Benvenuti verdi, ambientalisti e scienziati che, sottolineando l’aumento drammatico delle emissioni nocive, mettete sotto pressioni le Big Oil. “Grazie a voi l’Occidente non può fare a meno di noi, quelli che definite i regimi ostili”. E’ il commento, tra il sarcastico e l’ironico, di un alto dirigente di Gazprom, il colosso petrolifero russo, secondo quanto riferisce Reuters. Tacciono, intanto, i Big dell’Opec riuniti per decidere le quote di produzione dl greggio per i prossimi mesi. Solo un alto dirigente saudita si lascia scappare che la decisione dei giudici dell’Aja che hanno imposto a Shell di accelerare l’uscita dagli idrocarburi “è un’ottima notizia per Aramco”.
La considerazione, senz’altro provocatoria, cade in un momento particolare della stagione. Sotto la pressione della domanda in piena ripresa dopo la festività del Memorial Day, tradizionale inizio della stagione dei viaggi per vacanza negli Stati Uniti, i petroliferi stanno battendo i record: il Brent si attesta attorno ai 70,70 dollari al barile (+1,7%) mentre il WTI quota 67,85 (+2,2%). La spinta del petrolio fa da propulsore anche ad altre commodities, già in tensione per l’aumento dei consumi.
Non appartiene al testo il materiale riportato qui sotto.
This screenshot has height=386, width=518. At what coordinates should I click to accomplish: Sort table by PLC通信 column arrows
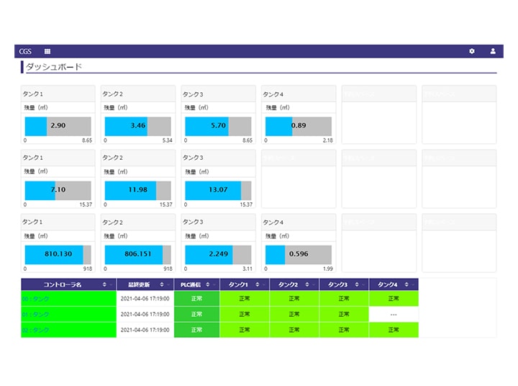[209, 284]
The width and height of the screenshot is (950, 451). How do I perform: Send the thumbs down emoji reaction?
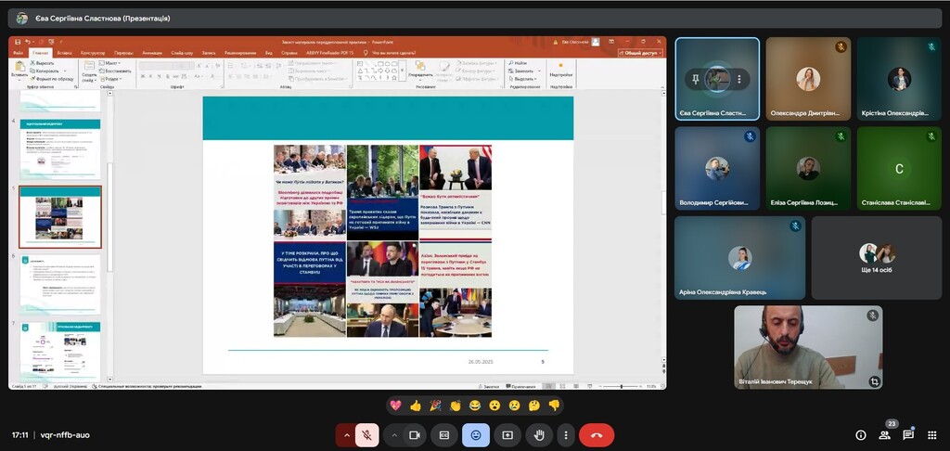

Il gas naturale, in particolare, sta mettendo a segno un incremento del 3% contribuendo al nuovo primato dell’indice Bloomberg delle materie prime ai massimi da sei anni. E lo stesso vale per i listini azionari: in testa all’indice di Piazza Affari spicca Saipem +4% seguita da Tenaris +2,4% e dall’Eni +2,3%. Aumenti tra il 2 ed il 3% anche per le Big Oil europee, da Total a Bp e Shell in attesa che alla riapertura di Wall Street tornino a crescere non solo i prezzi di Exxon e Chevron ma anche delle società dello shale oil, messe in crisi dalla svolta green dell’amministrazione Biden.
Musica per i rappresentanti Opec che, anticipa il Wall Street Journal, si accingono a deliberare un aumento della produzione di 350 mila barili al giorno per il mese di giugno e di 441 mila barili a partire da luglio. Un aumento frenato dai problemi di alcuni clienti, a partire da India e Giappone sotto pressione per la pandemia, e dalla prospettiva della ripresa della produzione dell’Iran, assorbita quasi interamente dalla domanda della Cina.
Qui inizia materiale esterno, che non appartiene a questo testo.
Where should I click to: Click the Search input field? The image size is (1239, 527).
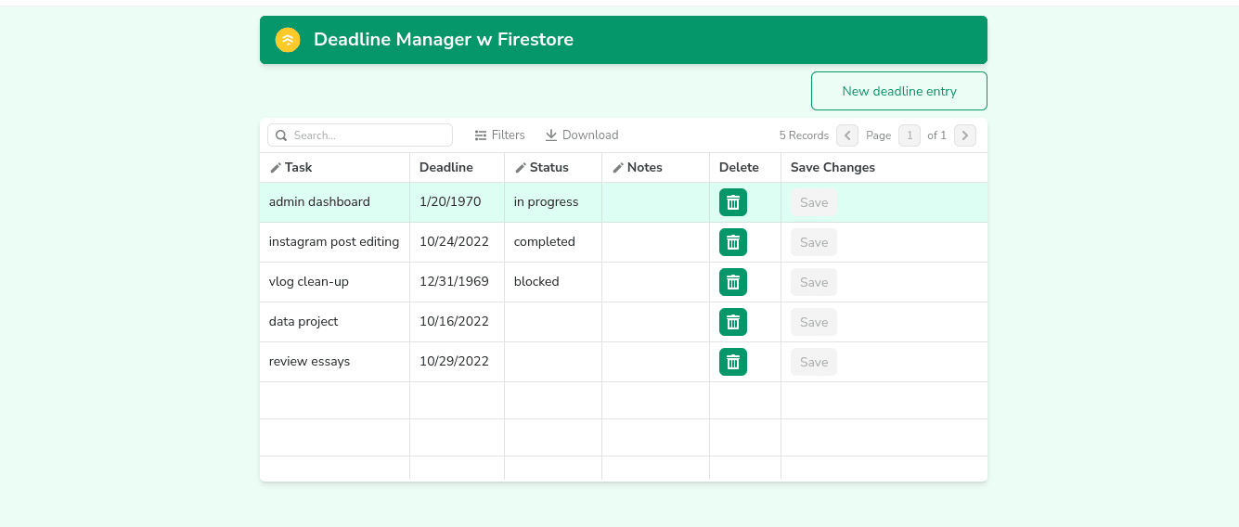(x=369, y=135)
Il petrolio, al di là delle indicazioni di politica energetica dell’Occidente, si conferma la fonte energetica più importante, per ora quasi insostituibile nonostante gli sforzi sul fronte delle rinnovabili che, tra l’altro, sono vittime dei forti aumenti delle materie prime necessarie per la loro produzione. I consumi petroliferi si aggirano attorno ai 100 milioni di barili al giorno contro i 65 milioni di 30 anni fa: la riduzione dei consumi a Ovest è stata ampiamente compensata dall’aumento degli Emergenti che pure consumano meno, Cina compresa, impegnata a ridurre la dipendenza dal carbone. E dopo l’offensiva degli azionisti in Exxon, Chevron e nella stessa Shell, condannata dai giudici, si fanno sentire le voci dei grandi azionisti delle Majors, per lo più fondi pensione che contano sugli alti dividendi delle compagnie per far fronte ai loro impegni. “E’ vitale rispettare gli accordi di Parigi – dice Nick Stanbury di Legal & General, che amministra assets per 1,800 miliardi – ma questo deve avvenire grazie a scelte politiche condivise coni governi, nella direzione di un cambiamento deciso dei consumi. Altrimenti i prezzi voleranno e gli utili sfumeranno” aggiunge, sottolineando che, negli ultimi venti anni, i petrolieri hanno affrontato cause per danni all’ambiente in 52 Paesi.
Insomma, ci vuole un percorso industriale credibile per giungere ad un vero taglio dei consumi a livello globale. “Altrimenti – spiega a Reuter un dirigente petrolifero di un ente di Stato dell’Opec – l’unica conseguenza sarà di ridurre la quota di produzione delle compagnie occidentali a favore di quelle di Stato che il più delle volte producono con criteri meno severi in materia di requisiti ambientale Esg”.